The game EXPLICITLY uses the page file to load data into, it's designed that way, (great one Dice!) regardless of your system spec or how much ram you have, the game self-limits to around 2.5~3gb of system memory and chucks the rest in the page file.

You want your page file to be setup to be min of 2048 max of 4096. You don't need it to be any more than that.

Turning your page file off completely or over-limiting it can and will cause engine crashes.

If you have enough ram, a cheeky way to make it a bit quicker is to use a ramdrive for your pagefile. Sounds stupid, but there's not a lot of stuff that will use more than 4gb anyway so the rest is just sat there doing nothing, might as well chuck in a couple of gig's worth of pagefile on a ramdrive!

Seriously though, if you're having trouble in bf4, don't whatever you do, turn off your page file. It was an issue in bf3, and even more so now in bf4 with the slightly higher memory usage.
 
I assume you're referring to the memory tab in the resource monitor?

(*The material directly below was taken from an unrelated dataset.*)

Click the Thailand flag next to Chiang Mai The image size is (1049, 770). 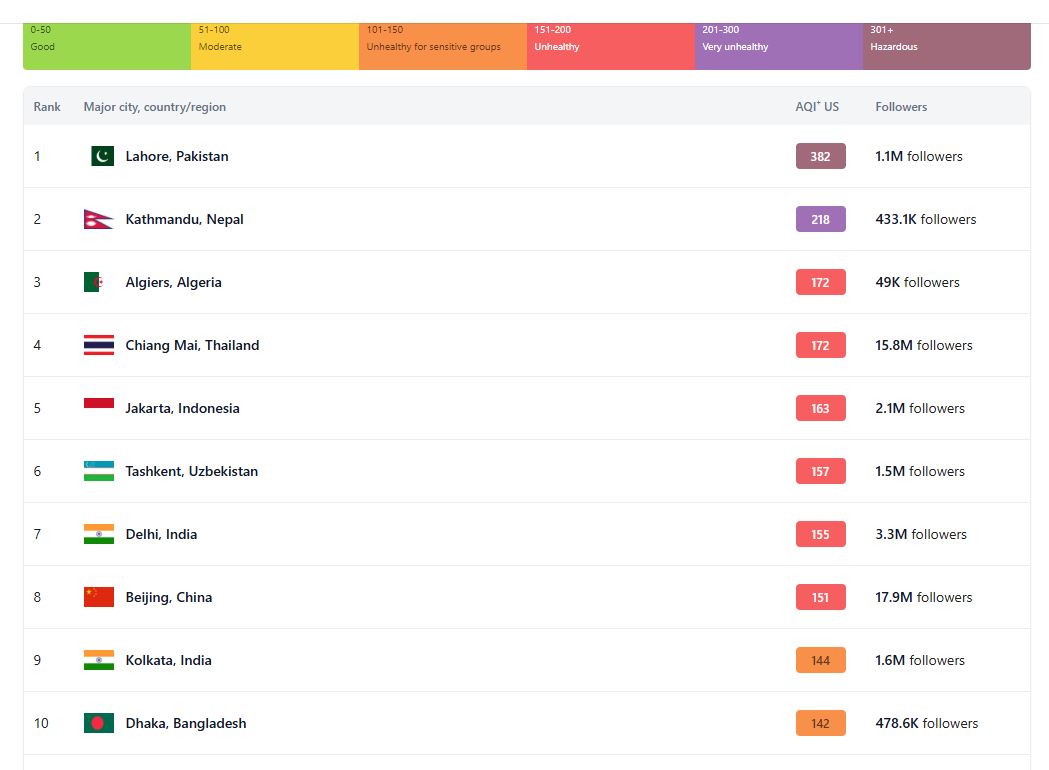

As well as the free memory, standby memory is also technically free memory, this is the cache I assume you are referring to. Standby memory contains pages that have been removed from processes. If a process needs a page that is in the standby memory it is immediately returned to that process. Each page is prioritised and so If a process is requesting more memory than what is 'free' a low priority page is initialised and given to that process. This mechanism is designed increase efficiency and shouldn't need to be modified.

Hope that helps?

On a side note high modified memory is not good as that is memory that has been modified but not accessed in a while. High modified memory usually indicates that a process is leaking memory.

You can use RAMMap if you want a better understanding of where memory is being used.
 
funny my pagefile as mentioned is turned off and has been since I went ssd and battlefeild 3 and 4 no issues for me thus far. Turning off pagefie on an ssd system is a twaek to lengthen a ssd's lifes and to keep writes down.
 
funny my pagefile as mentioned is turned off and has been since I went ssd and battlefeild 3 and 4 no issues for me thus far. Turning off pagefie on an ssd system is a twaek to lengthen a ssd's lifes and to keep writes down.

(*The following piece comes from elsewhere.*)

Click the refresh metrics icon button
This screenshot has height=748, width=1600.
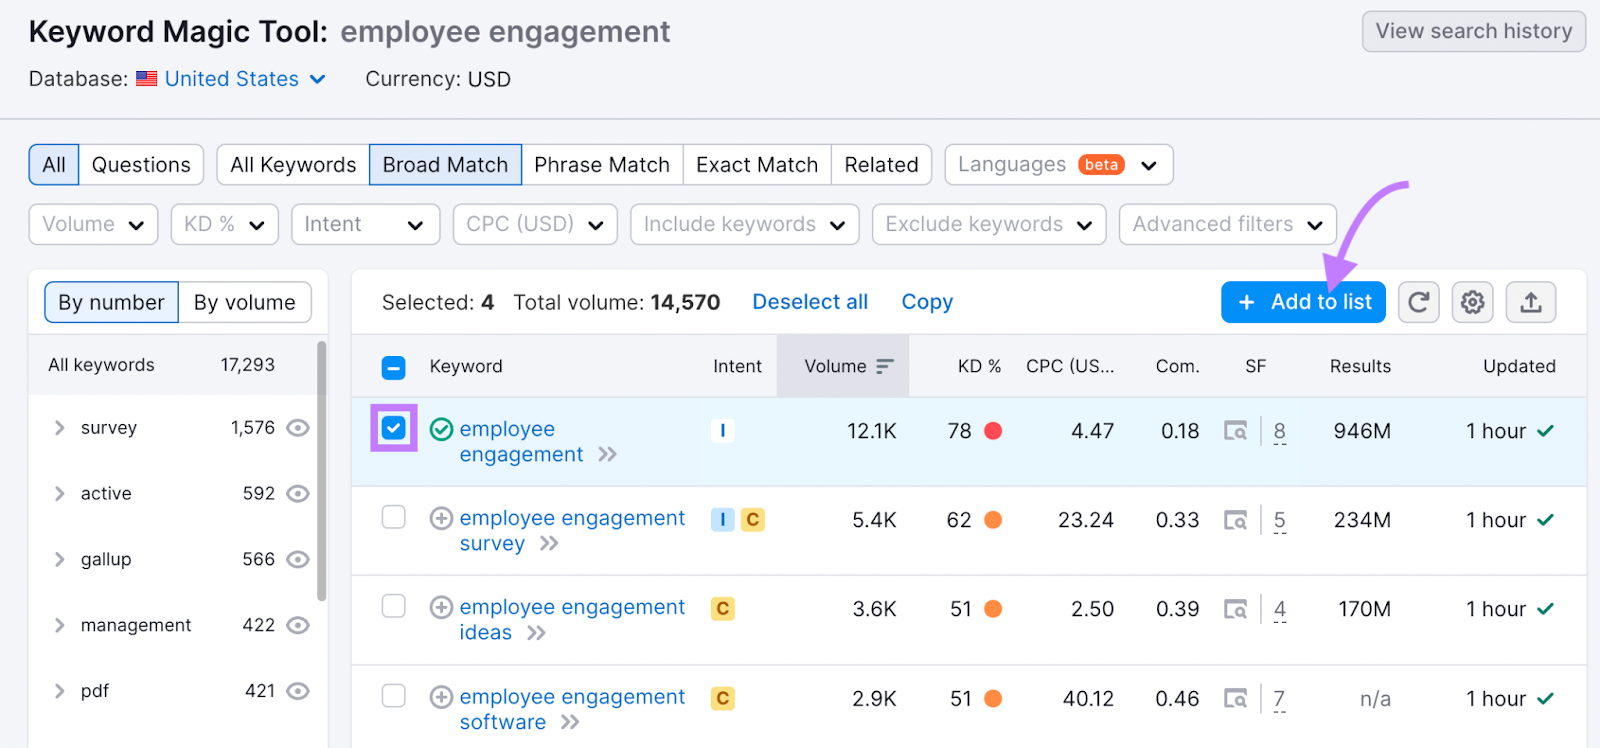[x=1418, y=302]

Yes, this used to be a worry when SSDs costed so much, now not really.

If page files are the most optimal files to have on an SSD, due to the SSD's efficiency with small random reads and larger sequential writes.
 
Yes, this used to be a worry when SSDs costed so much, now not really.

If page files are the most optimal files to have on an SSD, due to the SSD's efficiency with small random reads and larger sequential writes.

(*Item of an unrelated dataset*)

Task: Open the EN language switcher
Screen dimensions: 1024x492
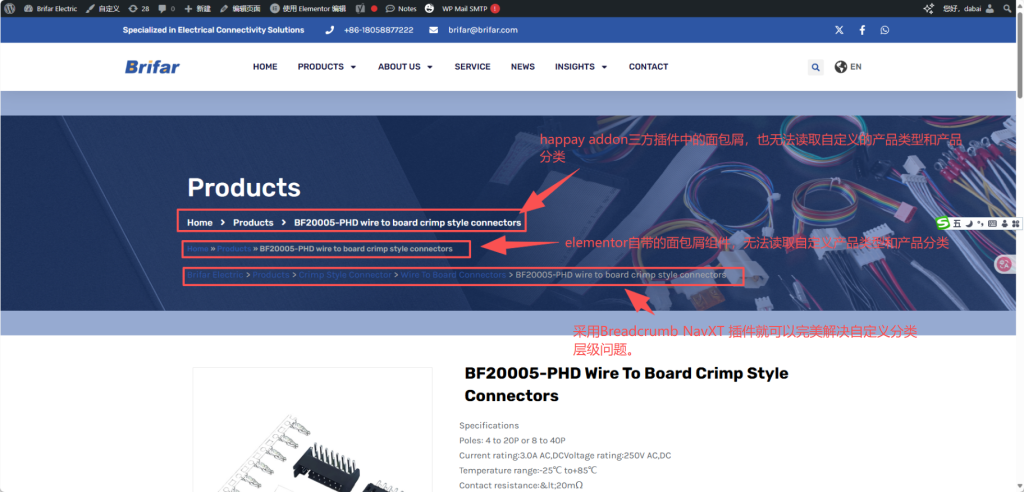Action: (848, 67)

if you have some data to back that up I'd be interested in reading it.Most agree those large write as well as frequent writes is what can potentially harm an ssd.
 
an article dated may 2009 lol ok I breezed thru it but will sit down and read it thoroughly here shortly.

While I agree the latest gen of ssd's might not need the tweaks their earlier cousins did. Theres still alot of performance benefits to tweaking one out. Anyway back on topic for the op lol sorry this went astray as it did
 
DO NOT turn your page file off while playing BF4.

The game EXPLICITLY uses the page file to load data into, it's designed that way, (great one Dice!) regardless of your system spec or how much ram you have, the game self-limits to around 2.5~3gb of system memory and chucks the rest in the page file.

You want your page file to be setup to be min of 2048 max of 4096. You don't need it to be any more than that.

Turning your page file off completely or over-limiting it can and will cause engine crashes.

If you have enough ram, a cheeky way to make it a bit quicker is to use a ramdrive for your pagefile. Sounds stupid, but there's not a lot of stuff that will use more than 4gb anyway so the rest is just sat there doing nothing, might as well chuck in a couple of gig's worth of pagefile on a ramdrive!

Seriously though, if you're having trouble in bf4, don't whatever you do, turn off your page file. It was an issue in bf3, and even more so now in bf4 with the slightly higher memory usage.

I have my pagefile off and never had an issue with Bf4 since launch. Not a big deal as you make it seem.. though i do agree Dice messed up by using the pagefile.. 2013 and most PCs have 4 or 8GB of ram-- we do not need a pagefile anymore these days.